Lectures on Landscape | Page 2

John Ruskin
danger. And it is not Turner's object at all to exhibit or illustrate natural phenomena, however interesting in themselves.
[Illustration: VESUVIUS IN ERUPTION.
From the painting by Turner.]
He does not want to paint blue mist in order to teach you the nature of evaporation; nor this lava stream, to explain to you the operation of gravity on ponderous and viscous materials. He paints the blue mist, because it brings life and joy to men, and the lava stream because it is death to them.
5. Again here are two sea-pieces by Turner of the same period--photographs from them at least. One is a calm on the shore at Scarborough; the other the wreck of an Indiaman.

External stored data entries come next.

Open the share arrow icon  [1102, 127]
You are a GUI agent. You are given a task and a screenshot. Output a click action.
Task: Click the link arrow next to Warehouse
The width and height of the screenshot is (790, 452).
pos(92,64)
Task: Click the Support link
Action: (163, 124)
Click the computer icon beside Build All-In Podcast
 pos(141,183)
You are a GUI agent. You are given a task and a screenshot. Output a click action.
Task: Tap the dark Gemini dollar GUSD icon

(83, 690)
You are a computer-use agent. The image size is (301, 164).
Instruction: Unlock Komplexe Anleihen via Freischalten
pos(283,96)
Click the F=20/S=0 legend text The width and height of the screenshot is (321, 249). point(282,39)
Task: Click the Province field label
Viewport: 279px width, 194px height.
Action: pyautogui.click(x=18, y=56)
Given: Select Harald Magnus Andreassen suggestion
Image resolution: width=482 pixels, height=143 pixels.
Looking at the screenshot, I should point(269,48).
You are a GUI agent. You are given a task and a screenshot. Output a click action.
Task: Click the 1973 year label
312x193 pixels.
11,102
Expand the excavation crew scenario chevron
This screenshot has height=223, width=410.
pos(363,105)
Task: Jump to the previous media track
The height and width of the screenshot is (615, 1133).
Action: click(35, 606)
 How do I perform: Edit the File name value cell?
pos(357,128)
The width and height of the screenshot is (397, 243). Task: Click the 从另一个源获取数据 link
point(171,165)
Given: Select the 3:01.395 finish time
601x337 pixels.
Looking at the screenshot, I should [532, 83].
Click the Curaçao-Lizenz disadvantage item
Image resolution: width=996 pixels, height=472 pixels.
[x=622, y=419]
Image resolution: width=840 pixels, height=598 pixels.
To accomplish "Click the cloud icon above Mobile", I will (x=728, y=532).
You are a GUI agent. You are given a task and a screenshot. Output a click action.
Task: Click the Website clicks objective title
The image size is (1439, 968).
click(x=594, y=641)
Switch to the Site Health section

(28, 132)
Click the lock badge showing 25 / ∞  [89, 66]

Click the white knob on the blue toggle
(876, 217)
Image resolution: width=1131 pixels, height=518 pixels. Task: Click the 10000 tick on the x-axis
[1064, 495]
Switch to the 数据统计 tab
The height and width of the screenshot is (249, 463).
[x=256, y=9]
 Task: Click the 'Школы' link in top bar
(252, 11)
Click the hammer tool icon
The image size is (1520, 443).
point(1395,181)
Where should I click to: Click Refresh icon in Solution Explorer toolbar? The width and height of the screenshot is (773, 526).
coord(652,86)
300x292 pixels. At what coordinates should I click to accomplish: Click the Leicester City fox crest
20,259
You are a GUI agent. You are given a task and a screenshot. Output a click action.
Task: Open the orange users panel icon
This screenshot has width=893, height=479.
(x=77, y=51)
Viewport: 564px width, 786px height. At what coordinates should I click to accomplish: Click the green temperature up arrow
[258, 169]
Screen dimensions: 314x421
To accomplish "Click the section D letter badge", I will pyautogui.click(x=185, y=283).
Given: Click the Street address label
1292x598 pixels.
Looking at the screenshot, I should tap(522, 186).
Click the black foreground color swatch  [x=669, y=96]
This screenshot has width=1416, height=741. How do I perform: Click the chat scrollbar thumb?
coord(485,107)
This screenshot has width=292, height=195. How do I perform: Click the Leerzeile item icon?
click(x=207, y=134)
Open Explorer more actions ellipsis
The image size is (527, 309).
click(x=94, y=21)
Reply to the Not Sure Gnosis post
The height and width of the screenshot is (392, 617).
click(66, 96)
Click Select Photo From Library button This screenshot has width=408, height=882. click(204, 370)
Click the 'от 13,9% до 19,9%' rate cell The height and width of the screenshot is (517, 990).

These also are each painted with exquisitely artistic purpose: the first in opposition of local black to diffused sunshine; the second in the decorative grouping of white spots on a dark ground. That decorative purpose of dappling, or [Greek: poikilia], is as studiously and deliciously carried out by Turner with the D?dalus side of him, in the inlaying of these white spots on the Indiaman's deck, as if he were working a precious toy in ebony and ivory. But Turner did not paint either of the sea-pieces for the sake of these decorous arrangements; neither did he paint the Scarborough as a professor of physical science, to show you the level of low tide on the Yorkshire coast; nor the Indiaman to show you the force of impact in a liquid mass of sea-water of given momentum. He painted this to show you the daily course of quiet human work and happiness, and that, to enable you to conceive something of uttermost human misery--both ordered by the power of the great deep.
6. You may easily--you must, perhaps, for a little time--suspect me of exaggeration in this statement. It is so natural to suppose that the main interest of landscape is essentially in rocks and water and sky; and that figures are to be put, like the salt and mustard to a dish, only to give it a flavor.
Put all that out of your heads at once. The interest of a landscape consists wholly in its relation either to figures present--or to figures past--or to human powers conceived. The most splendid drawing of the chain of the Alps, irrespective of their relation to humanity, is no more a true landscape than a painting of this bit of stone. For, as natural philosophers, there is no bigness or littleness to you. This stone is just as interesting to you, or ought to be--as if it was a million times as big. There is no more sublimity--per se--in ground sloped at an angle of forty-five, than in ground level; nor in a perpendicular fracture of a rock, than in a horizontal one. The only thing that makes the one more interesting to you in a landscape than the other, is that you could tumble over the perpendicular fracture--and couldn't tumble over the other. A cloud, looked at as a cloud only, is no more a subject for painting than so much feculence in dirty water. It is merely dirty air, or at best a chemical solution ill made. That it is worthy of being painted at all depends upon its being the means of nourishment and chastisement to men, or the dwelling place of imaginary gods. There's a bit of blue sky and cloud by Turner--one of the loveliest ever painted by human hand. But, as a mere pattern of blue and white, he had better have painted a jay's wing: this was only painted by him--and is, in reality, only pleasant to you--because it signifies the coming of a gleam of sweet sunshine in windy weather; and the wind is worth thinking of only because it fills the sails of ships, and the sun because it warms the sailors.
7. Now, it is most important that you should convince yourselves of and fully enter into this truth, because all the difficulty in choosing subject arises from mistakes about it. I daresay some of you who are fond of sketching have gone out often in the most beautiful country, and yet with the feeling that there was no good subject to be found in it. That always arises from your not having sympathy enough with its vital character, and looking for physical picturesqueness instead. On the contrary, there are crude efforts at landscape-painting, made continually upon the most splendid physical phenomena, in America, and other countries without any history. It is not of the slightest use. Niagara, or the North Pole and the Aurora Borealis, won't make a landscape; but a ditch at Iffley will, if you have humanity in you--enough in you to interpret the feelings of hedgers and ditchers, and frogs.